In conclusione, l’indicazione ai diversi tipi di falloplastica deve essere posta, caso per caso, utilizzando le varie tecniche sulla base dei fattori condizionanti, privilegiando, ove possibile, le scelte del paziente e valutandone attentamente le aspettative.

Uretroplastica
La neo-uretra, in genere rivestita di cute con annessi (tessuti quindi poco idonei al passaggio e ristagno di urina), è gravata da un rilevante tasso di complicanze immediate e tardive (infezioni, stenosi, fistole), che richiedono spesso interventi ripetuti di correzione (17). Per questo motivo, molti pazienti rinunciano alla costruzione della neo-uretra, conservando il meato originale e rinunciando alla pur desiderata possibilità di minzione in stazione eretta.

Scrotoplastica
Consiste nel creare due tasche a livello delle grandi labbra, introducendo e fissando una protesi in silicone. Rottura, espulsione e dislocazione della protesi sono eventi poco frequenti (18).

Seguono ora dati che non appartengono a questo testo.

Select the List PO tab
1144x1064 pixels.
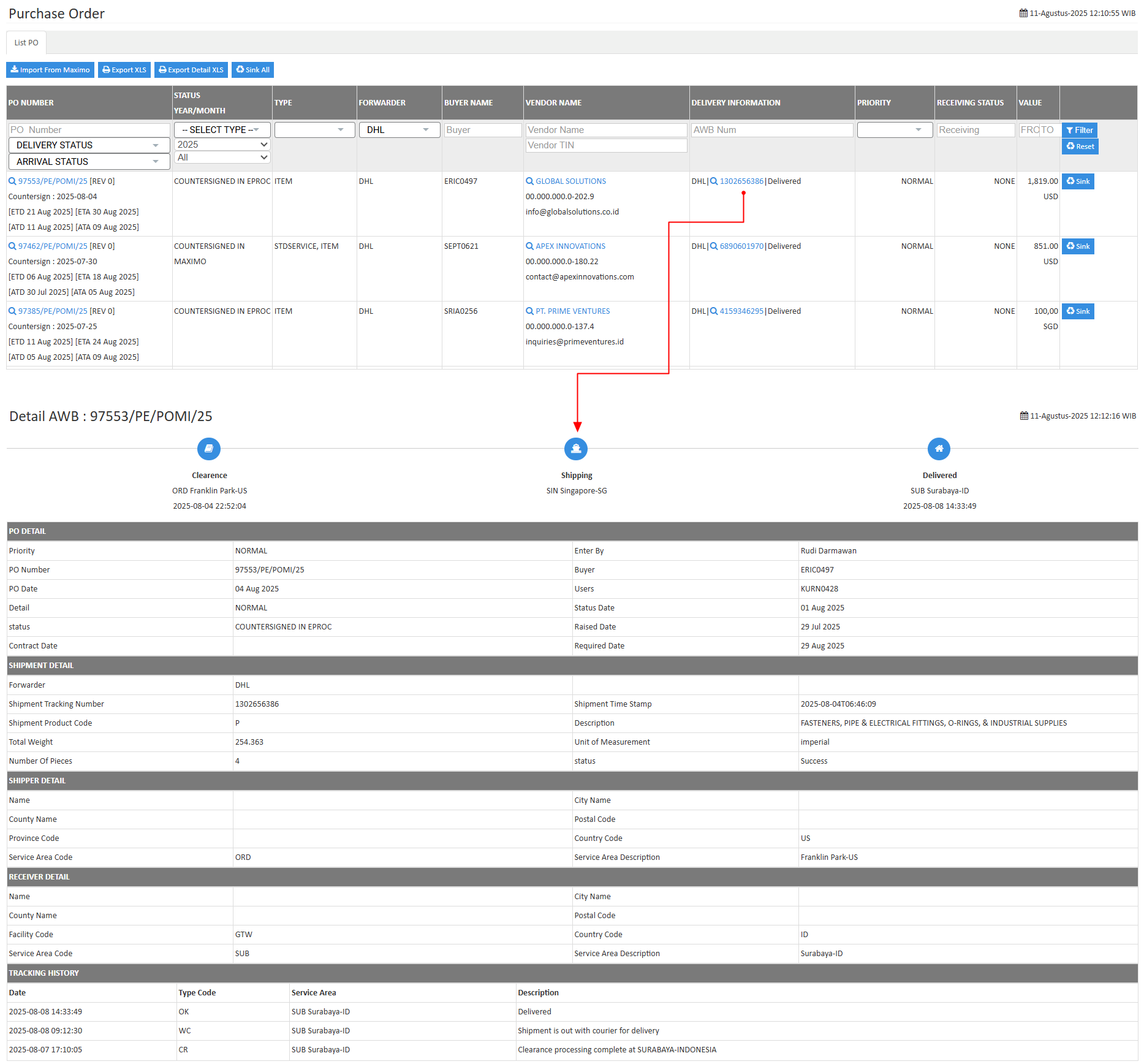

Inserimento di protesi peniena
La protesi, dello stesso tipo di quelle usate per la disfunzione erettile maschile (semirigida, malleabile, idraulica bi- o tri-componente), viene alloggiata, attraverso un’incisione verticale alla base del neo-fallo, in una tasca ottenuta per via smussa all’interno dell’organo e fissata prossimalmente al pube. Per ridurre e ammortizzare l’effetto traumatico delle sollecitazioni dovute ai rapporti, la protesi viene ricoperta da una fodera di PTFE o da una rete di prolene (19).

 

BIBLIOGRAFIA

  1. Felici A. Tecniche di riassegnazione chirurgica di sesso. Trattato di tecnica chirurgica. Volume XVII Chirurgia plastica ed estetica, tomo IV. Piccin Nuova Libraria, Padova, 2003.